Kimmo Mustonen in front of the Nion UltraSTEM 100 microscope used for the study. Credit: Jani Kotakoski

Their analysis yielded a remarkable result: within a narrow temperature window – approximately 25 °C below the melting point of AgI – a distinct hexatic phase occurred. Supplementary electron diffraction measurements confirmed this finding and provided strong evidence for the existence of this intermediate state in atomically thin, strongly bound materials.

A new chapter in the physics of melting

The study also revealed an unexpected twist. According to previous theories, the transitions from solid to hexatic and from hexatic to liquid should be continuous. However, the researchers observed that while the transition from solid to hexatic was indeed continuous, the transition from hexatic to liquid was abrupt, similar to the melting of ice into water.

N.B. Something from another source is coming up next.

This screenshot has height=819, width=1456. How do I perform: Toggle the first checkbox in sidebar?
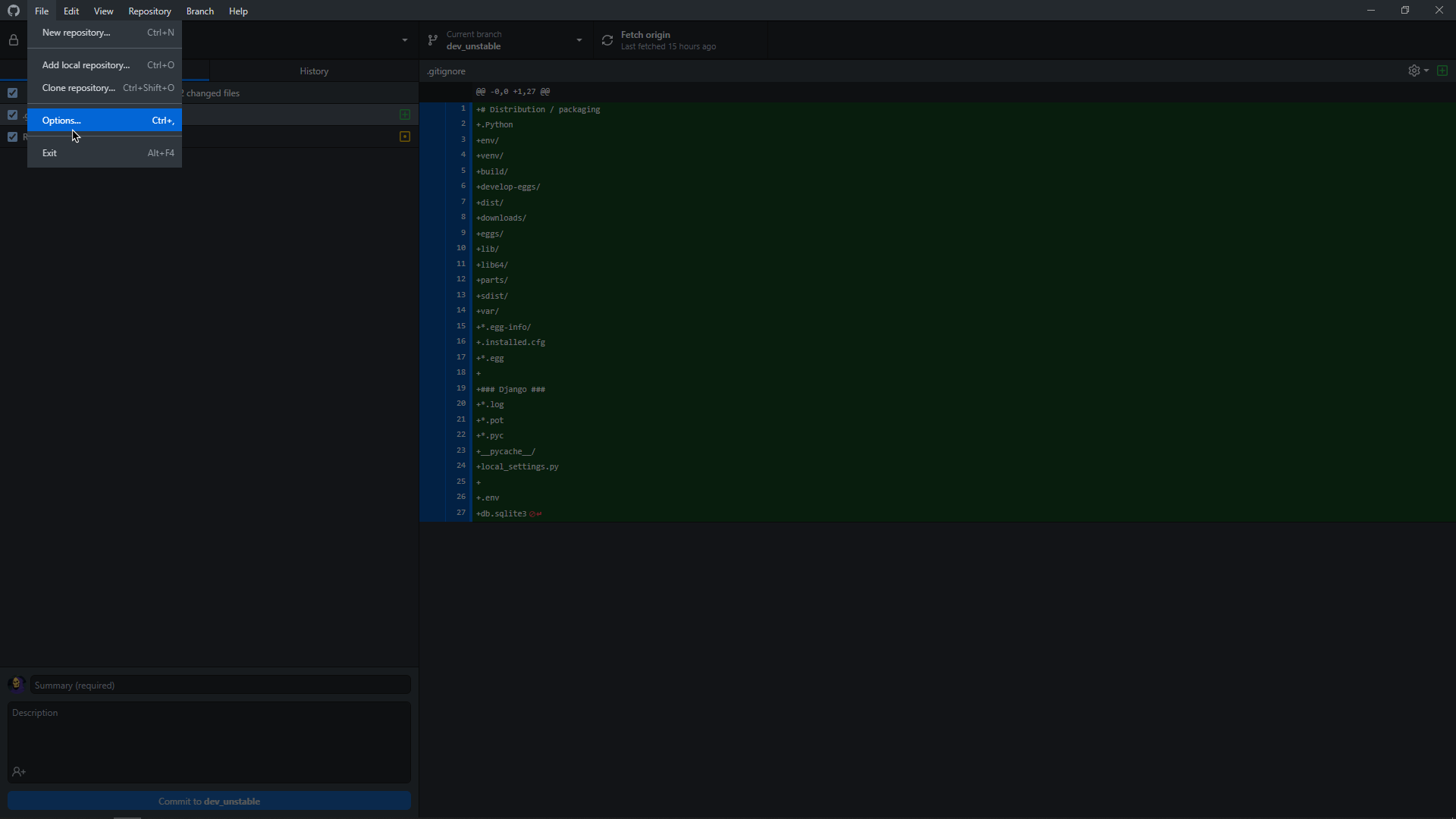(x=13, y=93)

Artistic illustration of a silver iodide crystal

Artistic illustration of a silver iodide crystal as it approaches its melting temperature. Credit: 2025 Thuy An Bui, David Lamprecht, and Kimmo Mustonen, CC BY 4.0

“This suggests that melting in covalent two‑dimensional crystals is far more complex than previously thought,” says David Lamprecht from the University of Vienna and the Vienna University of Technology (TU Wien), one of the main authors of the study alongside Thuy An Bui, also from the University of Vienna.

This discovery not only challenges long‑standing theoretical predictions, but also opens up new perspectives in the study of materials at the atomic level. “Kimmo and his colleagues have once again demonstrated how powerful atomic‑resolution microscopy can be,” says Jani Kotakoski, head of the research group at the University of Vienna.

The results of the study not only deepen our understanding of melting in two dimensions, but also highlight the potential of advanced microscopy and AI in exploring the frontiers of materials science.

Reference

“Hexatic phase in covalent two‑dimensional silver iodide” by Thuy An Bui, David Lamprecht, Jacob Madsen, Marcin Kurpas, Peter Kotrusz, Alexander Markevich, Clemens Mangler, Jani Kotakoski, Lado Filipovic, Jannik C. Meyer, Timothy J. Pennycook, Viera Skákalová and Kimmo Mustonen, 4 December 2025, Science.